Tapi Benyamin "menjejak bumi", dia bawakan lagu irama Betawi/gambang kromong. Suatu langkah yang penuh tantangan, karena dicibir orang. Bang Ben tetap di wilayah "musik kampungan" itu. Malah kemudian menciptakan lagu gambang (modern), diiringi musik tradisi yang diperkuat organ, trompet, gitar listrik, dan lain-lain. Maka, lagu gambang (modern) Benyamin tidak hanya disukai warga Betawi, tapi juga masyarakat luas.
"Ledakan" pertama terjadi lewat Si Jampang (1969), disusul oleh Kompor Meleduk (1970), Ondel-ondel (1971), dan lain-lain. Padahal, di awal 1960-an malah muncul pembawa lagu Betawi ala gambang kromong, Lilis Suryani, yang berpasangan dengan Suhairi Mufti. Mereka diminati publik berkat lagu Sayur Asem, Hujan Gerimis, dan lain-lain. Tapi Bang Ben berhasil "menyalip" melalui Tukang Kredit (1970) dan sebagainya.
Sukses sebagai penyanyi, Benyamin lalu dilirik orang film mulai 1970. Tapi, dalam tujuh film pertama, memang ia masih di-"tempel"-kan belaka. Baru dalam film kedelapan ia mendapat peran utama, sebagai Jamal yang miskin dalam Intan Berduri (1972), didampingi Rima Melati, aktris terbaik versi pemilihan oleh PWI Jakarta 1970-1971, dalam Noda Tak Berampun (1970). Pendamping lainnya adalah pemain berpengalaman (waktu itu) seperti M. Mansyur Syah (1936-1980), Aminah Cendrakasih, dan Rima Melati.
Festival Film Indonesia (FFI) pertama tahun 1973 didominasi oleh produksi Aries dan disutradarai Wim Umboh (1933-1996), Perkawinan (1972), yang memborong delapan Piala Citra untuk film, sutradara, skenario, tata suara, tata artistik, editing, sinematografi, dan ilustrasi musik. Tak dipermasalahkan. Rekor Perkawinan baru dipecahkan film garapan Teguh Karya (1933-2001), Ibunda, yang menggaet sembilan Citra pada FFI 1986.
Kemenangan tiga pemain pada FFI 1973 tidak pula jadi persoalan. Mereka adalah aktor pembantu Dicky Zulkarnaen (1939-1995) dalam Pemberang, aktris pembantu Sofia W.D. (1925-1986) dalam Mutiara dalam Lumpur, dan aktris utama Rima Melati dalam Intan Berduri (produksi Sarinande) yang digarap Turino Djunaedy.

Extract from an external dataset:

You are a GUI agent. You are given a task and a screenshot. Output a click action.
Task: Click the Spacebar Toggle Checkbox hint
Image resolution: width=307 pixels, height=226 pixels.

Tapi Benyamin, yang menang sebagai aktor utama dalam Intan Berduri, kok menimbulkan "ribut-ribut"? Yang menggugat itu barangkali lupa bahwa penyanyi itu melakukan acting. Tak sedikit penyanyi yang punya kemampuan acting. Salah satu buktinya adalah biduan Amerika Frank Sinatra, yang merebut Oscar sebagai aktor pembantu dalam From Here to Eternity (1953). Nyatanya Bang Ben bisa mengimbangi Rima sehingga permainan mereka sama-sama menonjol dan barengan menggondol Citra.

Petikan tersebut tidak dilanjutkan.